A partnership is created when two or more people go into business together. Preferably, the arrangement is created formally and legally under the guidance of a small business litigation lawyer in the form of a general or limited partnership or perhaps a limited liability company. Sometimes, however, a partnership is created without a clear understanding of the rights and responsibilities of each party.
What Types of Partnership Disputes Arise?
Not unlike a marriage, typical disputes center on trust, control, and money. Even where a formal agreement has been entered into, problems are common. For example, if you are a minority partner and are denied access to the financial records of the business, how can you know if you are receiving your rightful portion of the profits? What if you see the books but then see that the majority partner is receiving what you believe to be an exorbitant salary?
Trust issues can be as blatant as suspecting one partner may be directing company business to himself as an individual or engaging in a competing activity, or it can come in more subtle concerns, such as poor management or questionable decision making. In either case, company profits are an issue.

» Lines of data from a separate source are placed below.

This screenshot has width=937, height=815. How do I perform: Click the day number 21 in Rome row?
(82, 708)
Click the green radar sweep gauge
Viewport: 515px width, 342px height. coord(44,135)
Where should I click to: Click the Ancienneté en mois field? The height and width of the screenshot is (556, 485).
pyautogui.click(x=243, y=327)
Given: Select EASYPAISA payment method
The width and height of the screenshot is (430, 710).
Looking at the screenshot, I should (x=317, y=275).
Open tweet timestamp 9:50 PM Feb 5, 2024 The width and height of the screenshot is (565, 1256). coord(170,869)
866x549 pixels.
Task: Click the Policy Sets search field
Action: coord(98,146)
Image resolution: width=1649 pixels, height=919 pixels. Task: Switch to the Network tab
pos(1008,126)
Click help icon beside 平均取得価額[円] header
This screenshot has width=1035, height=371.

What Types of Resolutions are Available?
Initially, the vast majority of those involved in partnership disputes wish to resolve the issues and remain in business. This requires, however, a thorough investigation of the business: all facets must be made fully available and subsequently objectively evaluated. No return to business as usual can occur absent such an undertaking. If an informal resolution can thereafter not be reached, litigation or an alternative dispute resolution may be necessary.